§ Try it: Return each of the entries below precisely as it appears.

*** Data to use ***

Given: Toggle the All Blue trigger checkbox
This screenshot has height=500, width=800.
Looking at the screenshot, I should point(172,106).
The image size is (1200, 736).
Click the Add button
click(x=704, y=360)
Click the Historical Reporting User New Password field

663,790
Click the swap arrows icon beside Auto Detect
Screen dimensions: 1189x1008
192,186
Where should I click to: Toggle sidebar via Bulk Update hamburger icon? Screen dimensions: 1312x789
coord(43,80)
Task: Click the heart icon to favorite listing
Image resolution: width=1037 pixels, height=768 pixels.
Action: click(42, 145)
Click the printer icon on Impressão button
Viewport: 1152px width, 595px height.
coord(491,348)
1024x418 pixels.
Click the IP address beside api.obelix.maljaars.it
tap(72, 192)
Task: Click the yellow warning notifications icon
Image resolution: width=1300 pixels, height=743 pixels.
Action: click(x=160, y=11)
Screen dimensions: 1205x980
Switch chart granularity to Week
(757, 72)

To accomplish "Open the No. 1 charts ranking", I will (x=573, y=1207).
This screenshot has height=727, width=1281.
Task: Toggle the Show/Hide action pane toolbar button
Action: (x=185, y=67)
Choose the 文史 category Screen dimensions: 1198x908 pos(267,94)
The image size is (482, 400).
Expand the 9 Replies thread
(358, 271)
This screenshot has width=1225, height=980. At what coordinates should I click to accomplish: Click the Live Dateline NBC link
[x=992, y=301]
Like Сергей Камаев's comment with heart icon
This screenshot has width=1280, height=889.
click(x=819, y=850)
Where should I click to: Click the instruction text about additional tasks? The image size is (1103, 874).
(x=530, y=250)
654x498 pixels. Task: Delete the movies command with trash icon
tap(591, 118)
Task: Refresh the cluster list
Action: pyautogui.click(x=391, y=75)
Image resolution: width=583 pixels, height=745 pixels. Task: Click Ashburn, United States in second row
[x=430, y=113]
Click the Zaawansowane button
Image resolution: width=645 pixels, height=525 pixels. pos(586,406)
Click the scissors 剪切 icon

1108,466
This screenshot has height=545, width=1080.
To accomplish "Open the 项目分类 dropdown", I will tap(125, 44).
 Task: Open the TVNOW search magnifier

*** End of Data to use ***

§ Answer for this exercise:
Given: Toggle the All Blue trigger checkbox
This screenshot has height=500, width=800.
Looking at the screenshot, I should point(172,106).
The image size is (1200, 736).
Click the Add button
click(x=704, y=360)
Click the Historical Reporting User New Password field

663,790
Click the swap arrows icon beside Auto Detect
Screen dimensions: 1189x1008
192,186
Where should I click to: Toggle sidebar via Bulk Update hamburger icon? Screen dimensions: 1312x789
coord(43,80)
Task: Click the heart icon to favorite listing
Image resolution: width=1037 pixels, height=768 pixels.
Action: click(42, 145)
Click the printer icon on Impressão button
Viewport: 1152px width, 595px height.
coord(491,348)
1024x418 pixels.
Click the IP address beside api.obelix.maljaars.it
tap(72, 192)
Task: Click the yellow warning notifications icon
Image resolution: width=1300 pixels, height=743 pixels.
Action: click(x=160, y=11)
Screen dimensions: 1205x980
Switch chart granularity to Week
(757, 72)

To accomplish "Open the No. 1 charts ranking", I will (x=573, y=1207).
This screenshot has height=727, width=1281.
Task: Toggle the Show/Hide action pane toolbar button
Action: (x=185, y=67)
Choose the 文史 category Screen dimensions: 1198x908 pos(267,94)
The image size is (482, 400).
Expand the 9 Replies thread
(358, 271)
This screenshot has width=1225, height=980. At what coordinates should I click to accomplish: Click the Live Dateline NBC link
[x=992, y=301]
Like Сергей Камаев's comment with heart icon
This screenshot has width=1280, height=889.
click(x=819, y=850)
Where should I click to: Click the instruction text about additional tasks? The image size is (1103, 874).
(x=530, y=250)
654x498 pixels. Task: Delete the movies command with trash icon
tap(591, 118)
Task: Refresh the cluster list
Action: pyautogui.click(x=391, y=75)
Image resolution: width=583 pixels, height=745 pixels. Task: Click Ashburn, United States in second row
[x=430, y=113]
Click the Zaawansowane button
Image resolution: width=645 pixels, height=525 pixels. pos(586,406)
Click the scissors 剪切 icon

1108,466
This screenshot has height=545, width=1080.
To accomplish "Open the 项目分类 dropdown", I will tap(125, 44).
 Task: Open the TVNOW search magnifier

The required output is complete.